Un insieme di norme difese strenuamente dalla coalizione composta da forze di sinistra e di estrema destra, che lo definiscono uno strumento decisivo a tutela della sicurezza nazionale dopo l’attentato di metà maggio ai danni del primo ministro Robert Fico.
Scatta il divieto agli incontri pubblici
Ben più critica invece l’opposizione, che si è scagliata con forza contro la Lex Assassination pronta a entrare in vigore il prossimo 15 luglio. Al centro della querelle il divieto di potersi assembrare davanti alle abitazioni private, anche nel caso in cui il proprietario di casa sia una persona direttamente correlata alla finalità dell’incontro, per via del suo lavoro o della sua posizione sociale. In poche parole, dunque, vietato accalcarsi davanti alla porta altrui se non si vuole incorrere, nella migliore delle ipotesi, nel reato di violazione del diritto di privacy.
Quella che la maggioranza “difende” come una misura a salvaguardia della pubblica sicurezza viene però attaccata dalle altre forze del mondo politico e sociale.
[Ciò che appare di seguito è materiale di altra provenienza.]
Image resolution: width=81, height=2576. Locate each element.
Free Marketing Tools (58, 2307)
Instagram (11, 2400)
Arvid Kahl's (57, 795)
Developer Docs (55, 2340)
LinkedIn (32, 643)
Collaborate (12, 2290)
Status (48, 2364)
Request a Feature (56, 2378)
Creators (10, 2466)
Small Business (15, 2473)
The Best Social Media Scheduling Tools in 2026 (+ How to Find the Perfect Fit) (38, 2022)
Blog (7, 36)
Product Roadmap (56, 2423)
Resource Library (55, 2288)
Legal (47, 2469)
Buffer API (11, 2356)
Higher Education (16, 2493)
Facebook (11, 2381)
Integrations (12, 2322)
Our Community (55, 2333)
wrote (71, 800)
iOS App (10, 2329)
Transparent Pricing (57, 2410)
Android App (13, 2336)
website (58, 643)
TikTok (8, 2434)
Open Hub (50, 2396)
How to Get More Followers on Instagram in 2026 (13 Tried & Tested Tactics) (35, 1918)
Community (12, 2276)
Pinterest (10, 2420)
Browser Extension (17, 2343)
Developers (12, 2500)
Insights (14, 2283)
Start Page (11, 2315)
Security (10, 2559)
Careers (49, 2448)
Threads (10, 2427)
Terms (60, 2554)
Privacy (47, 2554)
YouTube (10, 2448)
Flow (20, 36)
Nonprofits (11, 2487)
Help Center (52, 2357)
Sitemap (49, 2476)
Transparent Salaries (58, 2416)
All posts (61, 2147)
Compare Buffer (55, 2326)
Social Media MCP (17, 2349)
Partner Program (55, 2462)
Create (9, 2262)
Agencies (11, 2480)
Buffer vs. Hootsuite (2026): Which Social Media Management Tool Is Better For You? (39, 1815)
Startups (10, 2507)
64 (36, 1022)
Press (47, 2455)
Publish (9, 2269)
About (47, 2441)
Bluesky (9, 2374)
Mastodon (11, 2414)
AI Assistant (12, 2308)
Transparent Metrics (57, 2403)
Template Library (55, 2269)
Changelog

Secondo il direttore di Amnesty International Slovacchia, Radoslav Sloboda, la proposta normativa mina la libertà di riunione e “descrive le proteste come una minaccia all’ordine pubblico”, ponendo un freno al diritto di manifestare piuttosto che agevolandolo.
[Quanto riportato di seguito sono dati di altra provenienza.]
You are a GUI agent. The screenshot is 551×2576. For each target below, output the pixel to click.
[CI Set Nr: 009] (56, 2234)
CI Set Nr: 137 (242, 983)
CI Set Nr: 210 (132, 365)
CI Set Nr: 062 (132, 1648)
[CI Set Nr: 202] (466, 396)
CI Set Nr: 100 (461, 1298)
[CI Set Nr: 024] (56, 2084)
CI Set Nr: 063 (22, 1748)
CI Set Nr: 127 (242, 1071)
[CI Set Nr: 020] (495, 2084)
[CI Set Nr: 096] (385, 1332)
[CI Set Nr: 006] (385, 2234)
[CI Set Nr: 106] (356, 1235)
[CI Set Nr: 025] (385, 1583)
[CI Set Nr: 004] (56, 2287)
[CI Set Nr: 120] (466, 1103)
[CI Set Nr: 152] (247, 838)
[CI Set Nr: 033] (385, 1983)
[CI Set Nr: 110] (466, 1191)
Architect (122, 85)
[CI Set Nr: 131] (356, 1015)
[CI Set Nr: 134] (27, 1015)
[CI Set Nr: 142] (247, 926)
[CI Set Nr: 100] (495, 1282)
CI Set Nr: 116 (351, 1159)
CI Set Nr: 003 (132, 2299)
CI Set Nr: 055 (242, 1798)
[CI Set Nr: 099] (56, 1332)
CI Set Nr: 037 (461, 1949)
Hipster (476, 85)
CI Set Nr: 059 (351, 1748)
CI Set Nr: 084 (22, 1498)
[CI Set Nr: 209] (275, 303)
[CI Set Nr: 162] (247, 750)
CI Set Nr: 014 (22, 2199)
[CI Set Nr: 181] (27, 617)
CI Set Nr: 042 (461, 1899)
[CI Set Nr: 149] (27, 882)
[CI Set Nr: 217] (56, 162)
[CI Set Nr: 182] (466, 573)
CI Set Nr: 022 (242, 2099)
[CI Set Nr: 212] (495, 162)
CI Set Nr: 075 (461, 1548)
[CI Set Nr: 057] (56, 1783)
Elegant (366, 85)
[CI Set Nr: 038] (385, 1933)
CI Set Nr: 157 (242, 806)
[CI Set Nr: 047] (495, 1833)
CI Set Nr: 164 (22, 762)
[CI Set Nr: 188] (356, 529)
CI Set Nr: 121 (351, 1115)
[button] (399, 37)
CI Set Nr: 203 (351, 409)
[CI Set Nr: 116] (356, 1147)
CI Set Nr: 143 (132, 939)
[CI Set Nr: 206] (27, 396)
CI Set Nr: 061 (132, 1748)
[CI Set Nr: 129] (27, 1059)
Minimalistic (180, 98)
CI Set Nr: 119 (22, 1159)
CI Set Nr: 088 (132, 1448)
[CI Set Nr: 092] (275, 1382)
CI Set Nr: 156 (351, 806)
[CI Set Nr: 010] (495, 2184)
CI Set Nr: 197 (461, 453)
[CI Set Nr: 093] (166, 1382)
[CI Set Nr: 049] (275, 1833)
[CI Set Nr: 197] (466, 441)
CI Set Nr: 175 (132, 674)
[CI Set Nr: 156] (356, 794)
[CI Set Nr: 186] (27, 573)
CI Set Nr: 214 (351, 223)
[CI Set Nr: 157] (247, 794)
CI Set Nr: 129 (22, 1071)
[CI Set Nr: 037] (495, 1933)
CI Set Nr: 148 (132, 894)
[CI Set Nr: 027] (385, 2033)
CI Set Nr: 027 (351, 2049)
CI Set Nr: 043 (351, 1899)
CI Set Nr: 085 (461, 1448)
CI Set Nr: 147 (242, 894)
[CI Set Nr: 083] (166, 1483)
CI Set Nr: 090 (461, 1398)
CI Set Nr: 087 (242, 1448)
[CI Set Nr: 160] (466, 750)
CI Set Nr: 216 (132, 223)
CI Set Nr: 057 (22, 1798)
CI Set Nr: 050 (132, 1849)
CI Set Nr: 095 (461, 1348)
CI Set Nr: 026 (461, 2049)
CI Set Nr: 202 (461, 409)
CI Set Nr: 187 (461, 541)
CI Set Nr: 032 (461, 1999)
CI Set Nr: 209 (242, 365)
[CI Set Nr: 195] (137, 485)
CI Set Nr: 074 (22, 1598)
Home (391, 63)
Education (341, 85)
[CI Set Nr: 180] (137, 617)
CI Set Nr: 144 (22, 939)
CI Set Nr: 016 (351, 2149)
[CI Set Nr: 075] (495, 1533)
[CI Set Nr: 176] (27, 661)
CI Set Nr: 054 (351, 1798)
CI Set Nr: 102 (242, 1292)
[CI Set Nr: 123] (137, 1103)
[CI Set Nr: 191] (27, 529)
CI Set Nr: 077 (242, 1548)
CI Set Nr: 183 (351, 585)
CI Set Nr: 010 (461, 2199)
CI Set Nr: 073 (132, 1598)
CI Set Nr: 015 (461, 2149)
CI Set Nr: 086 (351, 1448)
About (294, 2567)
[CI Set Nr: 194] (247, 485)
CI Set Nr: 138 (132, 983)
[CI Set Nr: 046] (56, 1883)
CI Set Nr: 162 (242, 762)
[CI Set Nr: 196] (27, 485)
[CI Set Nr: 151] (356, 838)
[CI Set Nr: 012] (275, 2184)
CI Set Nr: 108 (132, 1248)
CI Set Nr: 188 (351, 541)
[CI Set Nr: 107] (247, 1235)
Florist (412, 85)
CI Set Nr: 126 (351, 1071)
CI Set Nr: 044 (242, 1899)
Norma sul vitalizio: una misura ad personam?
Oltre ai limiti sugli assembramenti, la proposta di legge stabilisce per le più alte cariche dello Stato, cioè il presidente della Repubblica, il presidente del Parlamento e il primo ministro, il diritto a risiedere in un alloggio “adeguatamente attrezzato” su incidazione diretta da parte del ministero dell’Interno.
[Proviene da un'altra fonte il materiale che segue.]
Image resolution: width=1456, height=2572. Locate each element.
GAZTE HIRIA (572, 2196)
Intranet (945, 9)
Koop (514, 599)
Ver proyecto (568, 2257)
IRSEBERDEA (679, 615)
Il punto più dibattuto, però, è un altro. la Lex Assassination prevede, infatti, che i presidenti della Národná Rada, il Consiglio nazionale della Repubblica slovacca che dal 1992 svolge le funzioni parlamentari, assieme ai primi ministri che hanno completato almeno due mandati elettorali completi abbiano accesso a un vitalizio e alla protezione garantita da guardie del corpo.
Per i detrattori della proposta si tratterebbe, tuttavia, di una norma cucita su misura per Robert Fico: l’attuale primo ministro, infatti, è al momento l’unico politico di tutta la Slovacchia con un profilo corrispondente alla descrizione prevista per legge.
Lo scontro tra sicurezza nazionale e stato di polizia
Era il 22 giugno quando a Rozhlas a televízia Slovenska (Rtvs), la radiotelevisione slovacca sulla cui chiusura è incentrata la nuova legge sui media entrata in vigore il 1° luglio, il ministro della Difesa, Robert Kaliňák, affermava che la Lex Assassination apporterà dei miglioramenti in termini di sicurezza a tutto il Paese, difendendo poi anche la decisione di riconoscere uno stipendio a vita a Fico (“Abbiamo questa consuetudine nel caso del presidente, quindi non vedo perché non potrebbe essere così anche per i primi ministri che sono in carica da molto tempo”).
L’opposizione, invece, dal canto proprio mette in guardia su un possibile “stato di polizia” che verrebbe a istaurarsi in Slovacchia all’indomani dell’entrata in vigore della legge: secondo Mária Kolíková, ex ministra della Giustizia e oggi deputata tra le fila del partito liberale d’opposizione Libertà e Solidarietà, la Lex Assassination “è stata cucita con un ago caldo e non ha nulla a che fare con il miglioramento della sicurezza”.